• [WHAT IS EXPECTED]: Extract the lines below and reproduce them verbatim, omitting the pictures from your answer.

Extracted records:
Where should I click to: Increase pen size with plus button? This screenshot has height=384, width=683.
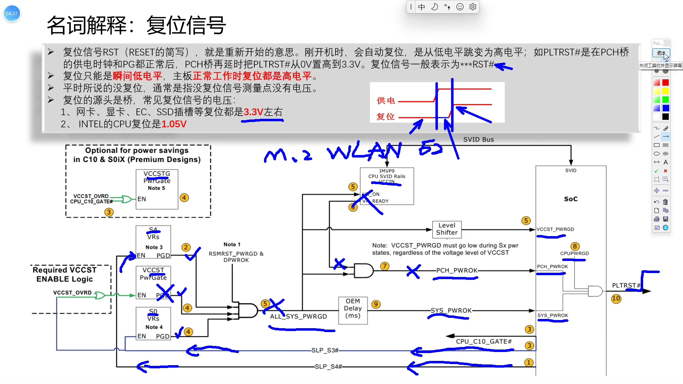pos(657,191)
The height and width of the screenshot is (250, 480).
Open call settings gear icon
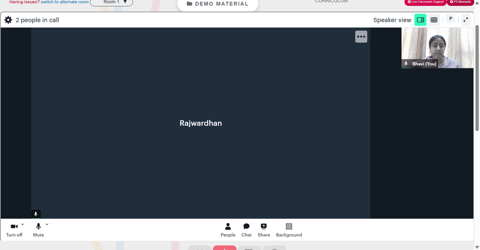8,20
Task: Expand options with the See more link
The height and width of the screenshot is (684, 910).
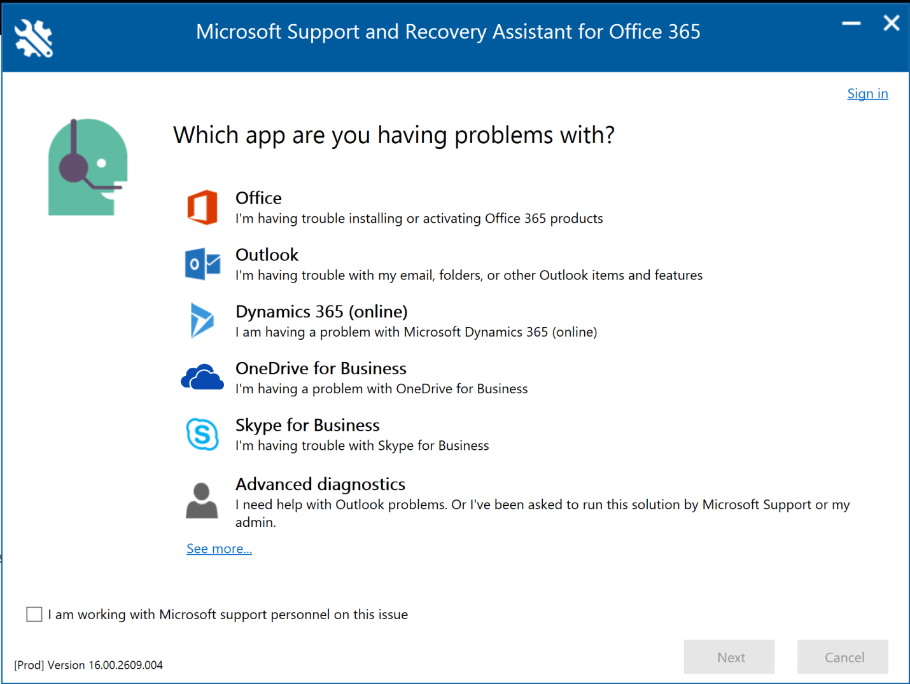Action: 219,548
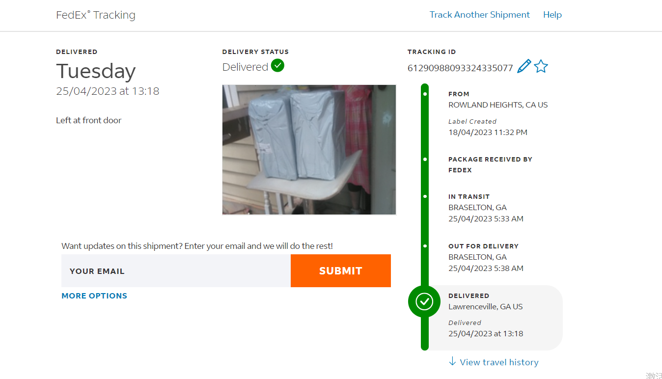Open the Help menu item
The width and height of the screenshot is (662, 379).
pos(552,15)
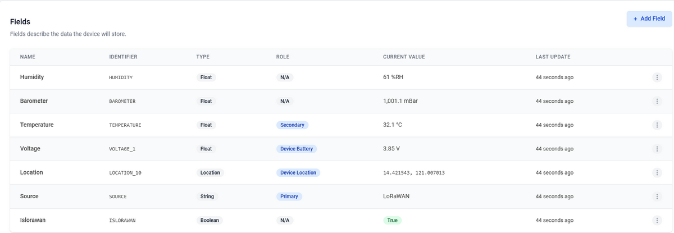Screen dimensions: 674x233
Task: Click the True value badge for Islorawan
Action: [392, 220]
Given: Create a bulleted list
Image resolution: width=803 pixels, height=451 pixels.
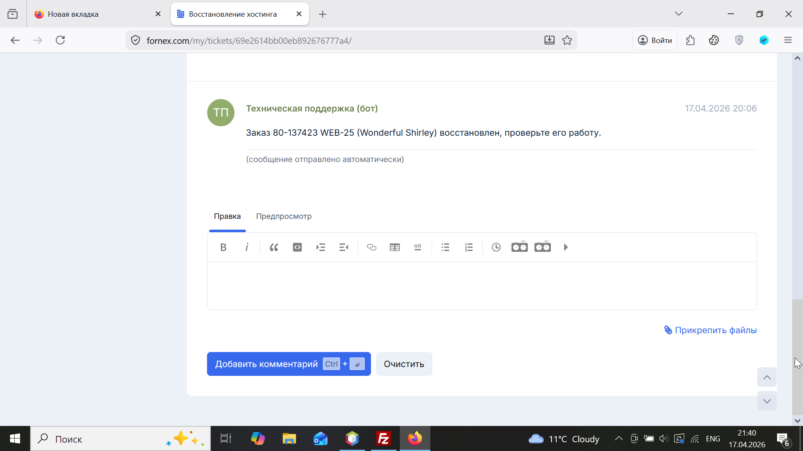Looking at the screenshot, I should pos(445,247).
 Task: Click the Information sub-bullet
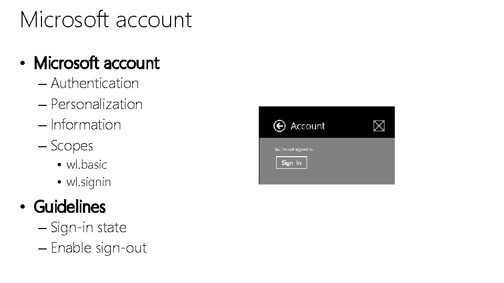86,125
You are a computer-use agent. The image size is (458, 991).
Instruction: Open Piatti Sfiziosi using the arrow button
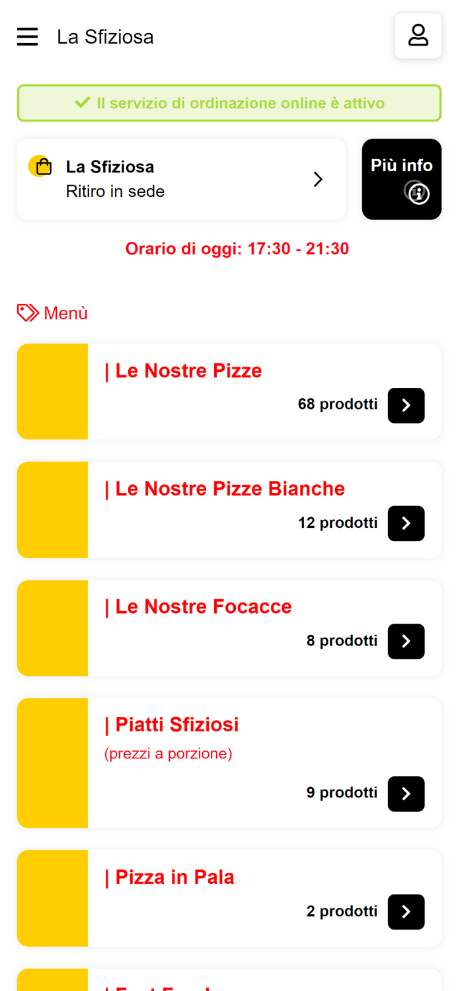[x=406, y=794]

• [OUTPUT FOR THIS EXERCISE]:
Where should I click to: Increase pen size with plus button? This screenshot has height=384, width=683.
pos(657,191)
The height and width of the screenshot is (250, 480).
Open call settings gear icon
8,20
Task: Expand options with the See more link
The height and width of the screenshot is (684, 910).
Action: 219,548
Open the Help menu item
The width and height of the screenshot is (662, 379).
pos(552,15)
Screen dimensions: 674x233
Task: Click the True value badge for Islorawan
Action: [392, 220]
Given: Create a bulleted list
Image resolution: width=803 pixels, height=451 pixels.
Looking at the screenshot, I should pos(445,247).
 Task: Click the Information sub-bullet
86,125
You are a computer-use agent. The image size is (458, 991).
Instruction: Open Piatti Sfiziosi using the arrow button
[x=406, y=794]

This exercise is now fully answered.